Terence Tao – How the world’s top mathematician uses AI

Dwarkesh Podcast 1h23 8 min #114
Terence Tao – How the world’s top mathematician uses AI
Watch on YouTube

Summary

  • Terence Tao and the host discuss how AI is reshaping mathematics and science, using the history of Kepler’s discovery of planetary motion as a framework for understanding the evolving role of hypothesis generation, data, and verification in the age of large language models.
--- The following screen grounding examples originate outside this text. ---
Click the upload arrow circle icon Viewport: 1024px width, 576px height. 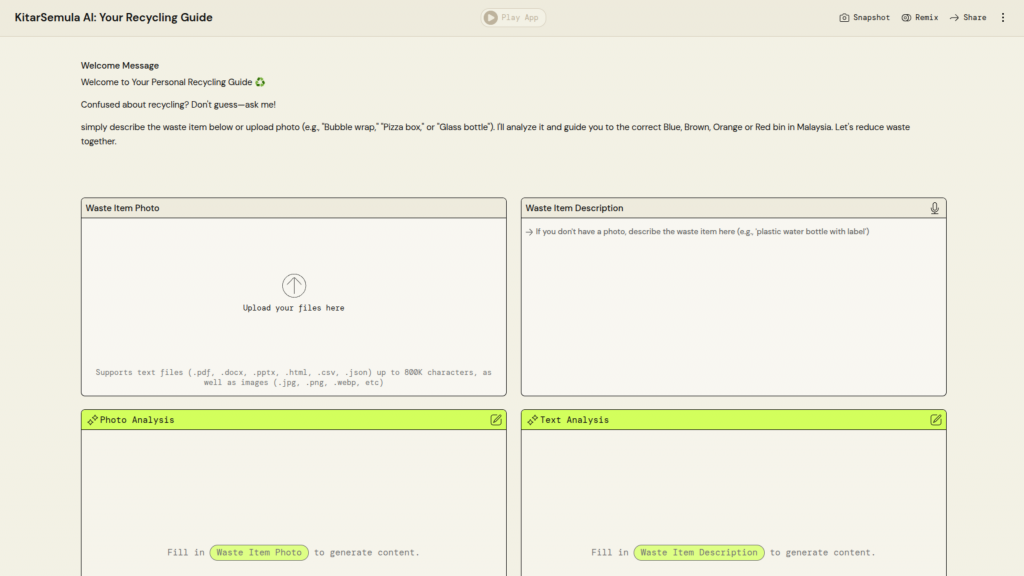click(x=294, y=286)
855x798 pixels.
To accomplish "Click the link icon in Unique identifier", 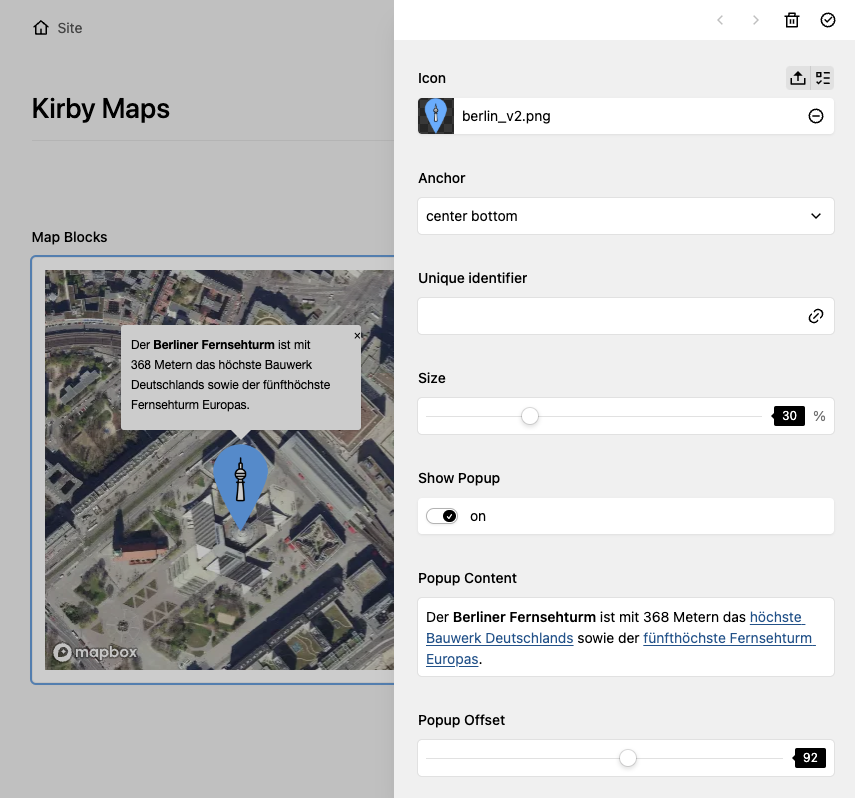I will tap(816, 316).
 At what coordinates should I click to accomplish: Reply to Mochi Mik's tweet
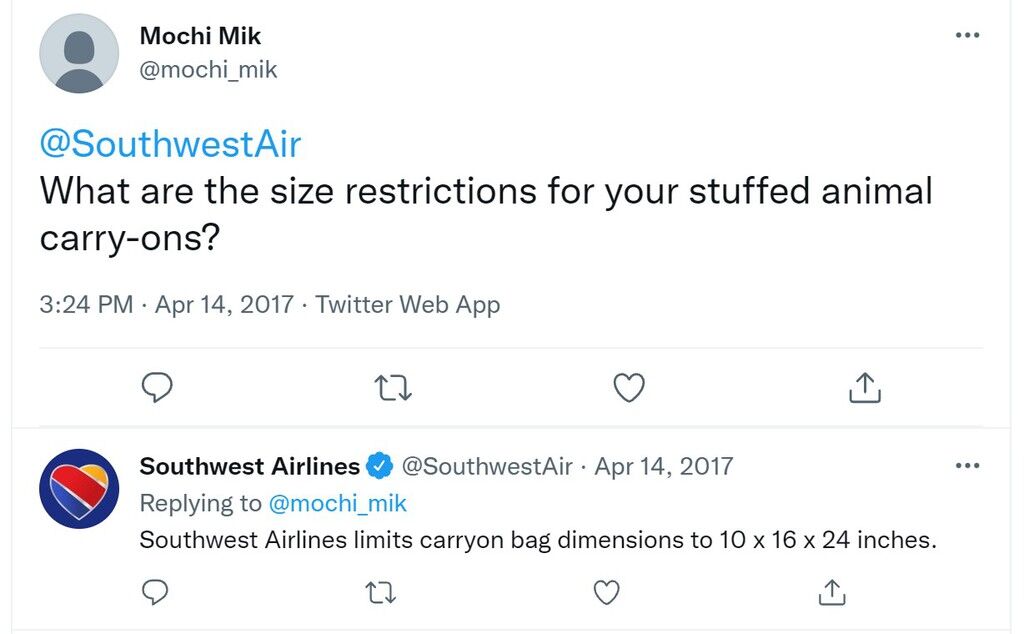157,387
Kepler as a proto-data scientist and the analogy to LLMs

  • Kepler’s path to his three laws of planetary motion illustrates the interplay between creative hypothesis generation and rigorous empirical verification.
    • He began with an elegant but wrong theory—that the six known planets’ orbits were separated by the five Platonic solids—motivated by a belief in geometric perfection.
    • He needed Tycho Brahe’s dataset, the most precise astronomical observations ever collected (decades of naked-eye measurements), to test his ideas. He eventually took the data after a dispute.
    • After years of failed attempts to make his geometric models fit, he discovered through painstaking data analysis that planetary orbits are ellipses (first law), that equal areas are swept in equal times (second law), and a decade later, that orbital period relates to distance from the Sun via a cube-square relationship (third law).
    • Kepler had no theoretical explanation for why these laws held; Newton provided that a century later.
  • The host proposes that Kepler functioned like a “high-temperature LLM”—cycling through many random, often nonsensical hypotheses (including astrological harmonies) against a verifiable dataset, with one eventually producing a real empirical regularity.
    • Kepler’s third law was essentially a regression fit to just six data points (one per known planet), which was lucky—a later similar attempt (Bode’s law) made successful predictions for Uranus and Ceres but failed for Neptune, revealing it as a numerical fluke.
    • The key insight: as long as there is a reliable verification mechanism, even noisy, random hypothesis generation can produce genuine scientific progress.
  • Terence agrees that Kepler was an early data scientist, but notes he started with preconceived theories before getting the data—unlike modern machine learning, which can start with data and extract patterns without prior hypotheses.
    • The host argues the modern paradigm has reversed the classical scientific method: now we collect big data first, then extract hypotheses from it.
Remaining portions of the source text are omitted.